Work instructions - Please continue the article about the Black Haven film celebration at the old Stetson Branch Library, starting right after its last sentence.

** Opening Source passage block **

Cutting the ribbon on the celebration. From left to right: BLOOM Owner Alisha Crutchfield, City Economic Development Administrator Mike Piscitelli, Stetson Branch Manager Diane Brown, Black Haven Founder and Director Salwa Abdussabur, State Senior Development Specialist Lindy Lee Gold, Filmmaker and Musician Kolton Harris, and City Cultural Affairs Director Adriane Jefferson. Lucy Gellman Photos.
A three-day celebration of Black film, filmmakers, and creatives is helping Stetson Branch Library say goodbye to its rich Dixwell Plaza past—and hello to a bright and evolving future.
That celebration is Black Haven Independent Theater and Entertainment (BITE), a three-day pop-up, film series, storytelling event and community farewell at the old Stetson Branch Library at 200 Dixwell Ave. Thursday morning, members of Black Haven announced their plans for the festival, which will take place entirely inside the old building. Events run Thursday through Saturday afternoon; more on that below.

** Closing Source passage block **
** Opening Material provided block **

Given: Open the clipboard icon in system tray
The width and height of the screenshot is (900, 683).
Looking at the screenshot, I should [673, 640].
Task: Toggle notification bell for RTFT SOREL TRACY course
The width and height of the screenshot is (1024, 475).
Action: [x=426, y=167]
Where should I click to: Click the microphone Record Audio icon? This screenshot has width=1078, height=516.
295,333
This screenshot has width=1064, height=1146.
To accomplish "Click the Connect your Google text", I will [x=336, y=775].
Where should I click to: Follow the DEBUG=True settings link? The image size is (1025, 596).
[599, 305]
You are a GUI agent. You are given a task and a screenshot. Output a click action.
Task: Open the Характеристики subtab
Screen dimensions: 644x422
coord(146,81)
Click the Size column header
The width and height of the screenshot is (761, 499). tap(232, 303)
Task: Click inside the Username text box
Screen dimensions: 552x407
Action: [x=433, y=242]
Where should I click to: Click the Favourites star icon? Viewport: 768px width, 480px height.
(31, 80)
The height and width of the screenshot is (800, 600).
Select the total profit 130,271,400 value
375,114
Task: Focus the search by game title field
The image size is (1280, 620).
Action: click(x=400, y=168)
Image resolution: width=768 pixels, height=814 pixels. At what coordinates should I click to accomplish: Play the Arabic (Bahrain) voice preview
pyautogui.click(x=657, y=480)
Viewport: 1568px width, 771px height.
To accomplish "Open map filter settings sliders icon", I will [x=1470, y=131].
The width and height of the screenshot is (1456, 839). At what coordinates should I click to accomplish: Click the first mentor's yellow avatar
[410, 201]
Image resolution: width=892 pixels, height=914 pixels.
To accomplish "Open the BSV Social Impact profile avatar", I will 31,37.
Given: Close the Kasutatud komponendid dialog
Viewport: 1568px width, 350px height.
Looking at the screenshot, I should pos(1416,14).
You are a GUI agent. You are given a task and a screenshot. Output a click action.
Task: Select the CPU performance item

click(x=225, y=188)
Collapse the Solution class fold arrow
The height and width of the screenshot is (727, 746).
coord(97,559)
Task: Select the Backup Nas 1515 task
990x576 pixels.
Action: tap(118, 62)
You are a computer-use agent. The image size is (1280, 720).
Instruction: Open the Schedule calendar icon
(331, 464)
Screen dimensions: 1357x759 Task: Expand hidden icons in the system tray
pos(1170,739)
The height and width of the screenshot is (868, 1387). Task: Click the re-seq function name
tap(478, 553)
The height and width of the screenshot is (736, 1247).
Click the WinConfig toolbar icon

** Closing Material provided block **

Result -
For many of the organizers involved, it is a chance to pay homage to a beloved neighborhood space, which was for years the de facto community center that Dixwell so deeply needed. Multiple times Thursday morning, speakers shouted out Stetson Branch Manager Diane Brown, who stepped into her role in 2006 and has transformed the library under her tenure. The branch now sits across the street at 197 Dixwell Ave., where it is an anchor of the Dixwell Community Q House.
Shafiq Abdussabur, Salwa Abdussabur, and Diane Brown.
"Black Haven is dedicated to seeing Black creatives thrive and not survive in New Haven and Connecticut,” said Salwa Abdussabur, who founded Black Haven in 2020. “We want to see Black creatives have the equal opportunities, the breaking down of gatekeeping, and we want to see our visions continue to nurture our community. Art is the core of community wellness. It’s the core of community wellbeing.”
“The memories are beautiful and precious,” Brown said, a catch in her voice as she spoke. “It is here where I bonded with the village. It is here where I became a village mother, sister, grandmother, and auntie. In Black cultures throughout the world, that is an honor.”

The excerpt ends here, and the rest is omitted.